I’ve spent more than 20 years educating healthcare professionals about the benefits of a liquid gel thickener. We have sold hundreds of millions of servings of our product. And health care, in general, continues to move toward evidence-based practices.
So, when we get an email like this one from last month, I am really saddened:
Hi - I thought you should be aware that a Speech Therapist told me on Tuesday October 5th that your product was dangerous if used in coffee and in fact said:
“You could choke”.
I was puzzled because I’ve had over 350 cups of coffee since I re-started drinking it after a layoff. I reside at XXXX in XXX NJ. It is a subacute nursing/rehab/long term care facility. There are more than seventy locations in the northeast, so this has potentially serious consequences!
The Therapist attempted to steer me towards an instant coffee powder, from a different manufacturer, using the guise that it was safer.
Thanks, Kevin K.
Clearly, there is an agenda here: The facility is switching to a new thickener. That’s fine. That’s business. I don’t know the other product, so I cannot debate the merits of the two products here. But I encourage all healthcare professionals to be professional and tell the truth about the products they use. Don’t tell lies and fabricate excuses.
You can see that the writer of the email doesn’t believe the therapist.
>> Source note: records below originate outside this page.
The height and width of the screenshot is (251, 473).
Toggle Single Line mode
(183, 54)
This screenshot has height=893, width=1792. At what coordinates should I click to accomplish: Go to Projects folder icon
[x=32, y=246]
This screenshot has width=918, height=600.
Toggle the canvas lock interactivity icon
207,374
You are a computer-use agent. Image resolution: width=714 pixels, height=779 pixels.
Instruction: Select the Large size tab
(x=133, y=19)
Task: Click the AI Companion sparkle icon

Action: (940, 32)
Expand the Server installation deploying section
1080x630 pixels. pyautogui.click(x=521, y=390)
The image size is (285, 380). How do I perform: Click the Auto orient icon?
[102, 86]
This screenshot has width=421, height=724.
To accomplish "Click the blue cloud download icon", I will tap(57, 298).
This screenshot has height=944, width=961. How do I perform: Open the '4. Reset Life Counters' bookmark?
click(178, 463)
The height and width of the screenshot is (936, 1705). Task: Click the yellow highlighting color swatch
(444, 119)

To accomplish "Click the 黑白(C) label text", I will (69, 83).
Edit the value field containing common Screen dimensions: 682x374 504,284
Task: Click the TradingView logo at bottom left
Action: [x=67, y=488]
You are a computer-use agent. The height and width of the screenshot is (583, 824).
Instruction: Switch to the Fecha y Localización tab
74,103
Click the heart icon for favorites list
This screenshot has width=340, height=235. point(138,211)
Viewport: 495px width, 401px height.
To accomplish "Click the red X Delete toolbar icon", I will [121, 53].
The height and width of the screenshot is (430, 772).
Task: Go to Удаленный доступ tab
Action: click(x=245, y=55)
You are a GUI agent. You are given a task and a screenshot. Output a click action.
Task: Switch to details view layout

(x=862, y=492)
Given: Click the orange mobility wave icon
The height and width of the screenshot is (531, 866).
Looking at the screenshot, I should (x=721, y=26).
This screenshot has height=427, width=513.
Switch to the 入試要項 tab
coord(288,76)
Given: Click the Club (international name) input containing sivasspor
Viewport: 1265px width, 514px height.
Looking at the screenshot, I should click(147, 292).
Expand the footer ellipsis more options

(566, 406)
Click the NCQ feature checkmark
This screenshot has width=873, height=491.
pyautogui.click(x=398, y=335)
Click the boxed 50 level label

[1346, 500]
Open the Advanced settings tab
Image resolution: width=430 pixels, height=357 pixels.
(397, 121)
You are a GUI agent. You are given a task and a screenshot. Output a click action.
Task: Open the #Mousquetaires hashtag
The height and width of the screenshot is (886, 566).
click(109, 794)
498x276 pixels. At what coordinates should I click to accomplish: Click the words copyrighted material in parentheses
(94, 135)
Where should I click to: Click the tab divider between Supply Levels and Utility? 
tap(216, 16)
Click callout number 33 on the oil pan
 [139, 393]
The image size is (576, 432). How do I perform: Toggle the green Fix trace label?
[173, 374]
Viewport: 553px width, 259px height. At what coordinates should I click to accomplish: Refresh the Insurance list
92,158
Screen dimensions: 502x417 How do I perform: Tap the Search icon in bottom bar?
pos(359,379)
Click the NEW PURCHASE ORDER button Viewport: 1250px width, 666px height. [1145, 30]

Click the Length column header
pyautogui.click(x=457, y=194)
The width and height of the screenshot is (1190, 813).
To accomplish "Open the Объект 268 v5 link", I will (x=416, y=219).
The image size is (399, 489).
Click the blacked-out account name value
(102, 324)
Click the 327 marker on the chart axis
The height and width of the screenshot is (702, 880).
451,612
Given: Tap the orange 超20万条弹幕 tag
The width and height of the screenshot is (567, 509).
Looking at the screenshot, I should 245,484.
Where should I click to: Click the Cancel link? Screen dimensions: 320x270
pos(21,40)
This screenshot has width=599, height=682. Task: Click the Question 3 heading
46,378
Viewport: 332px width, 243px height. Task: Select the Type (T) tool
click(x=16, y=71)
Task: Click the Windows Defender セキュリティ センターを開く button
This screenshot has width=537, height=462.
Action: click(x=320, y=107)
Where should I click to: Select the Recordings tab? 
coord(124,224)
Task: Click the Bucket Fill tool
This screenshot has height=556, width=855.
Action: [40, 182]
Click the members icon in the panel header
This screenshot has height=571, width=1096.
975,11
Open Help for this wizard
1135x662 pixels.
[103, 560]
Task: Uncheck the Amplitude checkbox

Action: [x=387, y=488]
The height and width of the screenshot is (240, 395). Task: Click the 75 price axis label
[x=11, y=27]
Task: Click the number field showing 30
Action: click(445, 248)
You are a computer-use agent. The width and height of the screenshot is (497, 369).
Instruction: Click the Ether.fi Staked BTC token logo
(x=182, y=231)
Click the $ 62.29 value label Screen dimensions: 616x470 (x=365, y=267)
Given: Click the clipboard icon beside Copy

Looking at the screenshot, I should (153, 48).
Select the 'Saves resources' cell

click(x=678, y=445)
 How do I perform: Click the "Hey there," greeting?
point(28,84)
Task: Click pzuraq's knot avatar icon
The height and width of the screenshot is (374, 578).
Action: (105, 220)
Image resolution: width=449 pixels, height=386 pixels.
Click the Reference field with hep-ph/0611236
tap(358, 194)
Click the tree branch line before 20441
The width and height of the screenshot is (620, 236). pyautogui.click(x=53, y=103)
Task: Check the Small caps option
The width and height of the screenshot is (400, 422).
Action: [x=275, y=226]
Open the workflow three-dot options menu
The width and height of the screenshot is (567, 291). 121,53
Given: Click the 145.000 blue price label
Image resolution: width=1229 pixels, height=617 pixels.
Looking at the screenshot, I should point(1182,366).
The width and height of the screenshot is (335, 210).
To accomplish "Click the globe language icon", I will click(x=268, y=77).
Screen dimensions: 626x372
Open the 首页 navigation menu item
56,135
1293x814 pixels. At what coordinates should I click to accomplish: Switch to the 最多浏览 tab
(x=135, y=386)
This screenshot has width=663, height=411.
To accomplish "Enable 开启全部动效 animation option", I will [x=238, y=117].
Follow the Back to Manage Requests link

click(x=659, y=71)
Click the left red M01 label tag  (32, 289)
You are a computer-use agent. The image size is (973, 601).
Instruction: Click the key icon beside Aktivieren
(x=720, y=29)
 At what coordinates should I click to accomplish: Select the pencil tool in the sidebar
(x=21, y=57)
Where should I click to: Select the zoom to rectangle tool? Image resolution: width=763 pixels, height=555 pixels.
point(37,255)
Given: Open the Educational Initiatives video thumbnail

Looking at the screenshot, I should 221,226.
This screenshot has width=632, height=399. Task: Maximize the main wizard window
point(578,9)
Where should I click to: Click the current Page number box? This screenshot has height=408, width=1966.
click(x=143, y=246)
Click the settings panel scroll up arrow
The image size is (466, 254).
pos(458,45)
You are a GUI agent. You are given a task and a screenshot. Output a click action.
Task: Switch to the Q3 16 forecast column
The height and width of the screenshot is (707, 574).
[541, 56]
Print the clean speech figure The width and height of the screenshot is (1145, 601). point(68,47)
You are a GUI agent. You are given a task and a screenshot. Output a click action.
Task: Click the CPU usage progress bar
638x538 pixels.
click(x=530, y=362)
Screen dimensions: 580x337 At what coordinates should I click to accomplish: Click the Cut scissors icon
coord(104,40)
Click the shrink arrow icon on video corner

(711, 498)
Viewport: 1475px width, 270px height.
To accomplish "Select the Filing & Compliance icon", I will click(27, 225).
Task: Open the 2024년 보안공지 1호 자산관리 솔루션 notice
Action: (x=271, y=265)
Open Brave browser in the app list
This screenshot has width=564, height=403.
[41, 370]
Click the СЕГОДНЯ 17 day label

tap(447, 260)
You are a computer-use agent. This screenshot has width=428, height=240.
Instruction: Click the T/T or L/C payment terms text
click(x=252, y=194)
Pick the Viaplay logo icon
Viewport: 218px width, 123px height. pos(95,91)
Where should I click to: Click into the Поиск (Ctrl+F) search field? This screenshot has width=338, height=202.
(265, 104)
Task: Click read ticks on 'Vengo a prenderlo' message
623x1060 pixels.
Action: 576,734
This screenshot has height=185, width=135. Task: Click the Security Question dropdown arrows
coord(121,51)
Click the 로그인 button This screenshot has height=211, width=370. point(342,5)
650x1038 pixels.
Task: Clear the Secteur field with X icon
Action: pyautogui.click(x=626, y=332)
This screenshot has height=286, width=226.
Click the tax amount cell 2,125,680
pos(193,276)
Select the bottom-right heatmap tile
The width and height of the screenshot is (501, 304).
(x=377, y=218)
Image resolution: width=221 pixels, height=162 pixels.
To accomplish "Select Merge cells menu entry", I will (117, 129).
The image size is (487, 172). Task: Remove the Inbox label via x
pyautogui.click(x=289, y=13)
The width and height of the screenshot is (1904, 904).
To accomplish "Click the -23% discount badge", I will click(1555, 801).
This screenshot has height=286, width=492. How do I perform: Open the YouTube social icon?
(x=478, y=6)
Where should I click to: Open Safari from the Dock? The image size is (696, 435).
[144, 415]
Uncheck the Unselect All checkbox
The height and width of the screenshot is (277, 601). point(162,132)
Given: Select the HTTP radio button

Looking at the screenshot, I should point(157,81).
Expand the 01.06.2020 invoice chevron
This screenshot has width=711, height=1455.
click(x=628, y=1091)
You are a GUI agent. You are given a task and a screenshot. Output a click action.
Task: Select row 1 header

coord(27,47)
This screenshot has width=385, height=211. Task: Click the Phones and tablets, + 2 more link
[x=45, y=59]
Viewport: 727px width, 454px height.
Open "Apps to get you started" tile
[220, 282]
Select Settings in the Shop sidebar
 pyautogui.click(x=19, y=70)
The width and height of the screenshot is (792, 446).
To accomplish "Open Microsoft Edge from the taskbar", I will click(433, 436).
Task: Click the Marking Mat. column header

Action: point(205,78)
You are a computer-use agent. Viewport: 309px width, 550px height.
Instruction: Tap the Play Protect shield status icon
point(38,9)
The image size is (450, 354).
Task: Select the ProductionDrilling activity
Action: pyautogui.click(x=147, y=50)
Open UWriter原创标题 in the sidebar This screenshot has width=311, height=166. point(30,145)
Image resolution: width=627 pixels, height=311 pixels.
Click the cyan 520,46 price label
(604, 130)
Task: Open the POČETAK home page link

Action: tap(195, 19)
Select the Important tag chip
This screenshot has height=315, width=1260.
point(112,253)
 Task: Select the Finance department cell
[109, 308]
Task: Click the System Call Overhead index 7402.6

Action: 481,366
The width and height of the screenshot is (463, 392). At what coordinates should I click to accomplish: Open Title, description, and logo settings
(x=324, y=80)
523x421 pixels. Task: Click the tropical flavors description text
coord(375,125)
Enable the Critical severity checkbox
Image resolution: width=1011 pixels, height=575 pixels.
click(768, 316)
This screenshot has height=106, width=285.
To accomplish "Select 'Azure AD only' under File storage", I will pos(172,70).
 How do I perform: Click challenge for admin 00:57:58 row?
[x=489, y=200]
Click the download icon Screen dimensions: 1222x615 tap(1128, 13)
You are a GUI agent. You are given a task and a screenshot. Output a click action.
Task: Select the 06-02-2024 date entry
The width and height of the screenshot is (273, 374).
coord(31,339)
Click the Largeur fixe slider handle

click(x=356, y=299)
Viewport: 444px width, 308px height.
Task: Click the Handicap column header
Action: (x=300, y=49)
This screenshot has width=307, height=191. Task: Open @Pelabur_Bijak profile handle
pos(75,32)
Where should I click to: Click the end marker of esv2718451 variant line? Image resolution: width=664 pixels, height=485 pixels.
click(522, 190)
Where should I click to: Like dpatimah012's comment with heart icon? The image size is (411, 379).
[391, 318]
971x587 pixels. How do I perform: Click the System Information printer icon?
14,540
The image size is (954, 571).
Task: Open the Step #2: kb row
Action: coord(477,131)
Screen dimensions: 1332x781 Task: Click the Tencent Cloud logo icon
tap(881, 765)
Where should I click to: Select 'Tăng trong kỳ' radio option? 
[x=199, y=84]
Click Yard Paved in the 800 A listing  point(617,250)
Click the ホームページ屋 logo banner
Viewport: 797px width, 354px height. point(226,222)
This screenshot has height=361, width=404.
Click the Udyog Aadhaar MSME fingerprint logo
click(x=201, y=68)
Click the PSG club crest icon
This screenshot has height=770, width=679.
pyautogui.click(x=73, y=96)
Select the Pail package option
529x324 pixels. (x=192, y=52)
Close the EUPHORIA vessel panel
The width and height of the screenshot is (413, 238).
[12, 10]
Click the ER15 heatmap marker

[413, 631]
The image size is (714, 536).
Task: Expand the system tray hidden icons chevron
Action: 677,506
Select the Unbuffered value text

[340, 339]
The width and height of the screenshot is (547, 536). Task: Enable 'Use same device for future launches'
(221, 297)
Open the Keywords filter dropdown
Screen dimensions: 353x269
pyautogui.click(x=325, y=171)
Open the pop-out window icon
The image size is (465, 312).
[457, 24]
Before telling a “story” rather than the truth, please ask yourself some simple questions:
Is telling this one story worth my entire credibility with your residents?
Why not simply tell them the truth? Won’t that serve both of us better in the long run?
Will your reputation ever recover?
How do you think the resident is going to react to your therapy suggestions in the future?
One lesson I’ve learned in the last 20 years starting and growing SimplyThick, is that it is always better in the long run to tell someone a slightly uncomfortable truth. It may feel easier to lie in the moment, but all too often, those little stories can become bigger problems with many more difficult conversations. And trust is something that is tough to gain, but very easy and quick to lose.
By the way, we thicken coffee just fine. Coffee is a standard demonstration with our product. In fact, we usually have a carafe of thickened coffee at our booth at various industry shows (feel free to stop by and try it if you see our booth). I even use a little SimplyThick gel several times a week to improve the froth when I use almond milk in my homemade lattes. And I recently made a video demonstrating a thickened pumpkin spice latte.
In the end, with an email like this, I take a deep breath, let it out and thank the customer for letting us know. And, of course, re-affirm that our product is used in coffee every day without any concerns. But I always wonder how much damage has happened to the relationship between the therapist and the patient.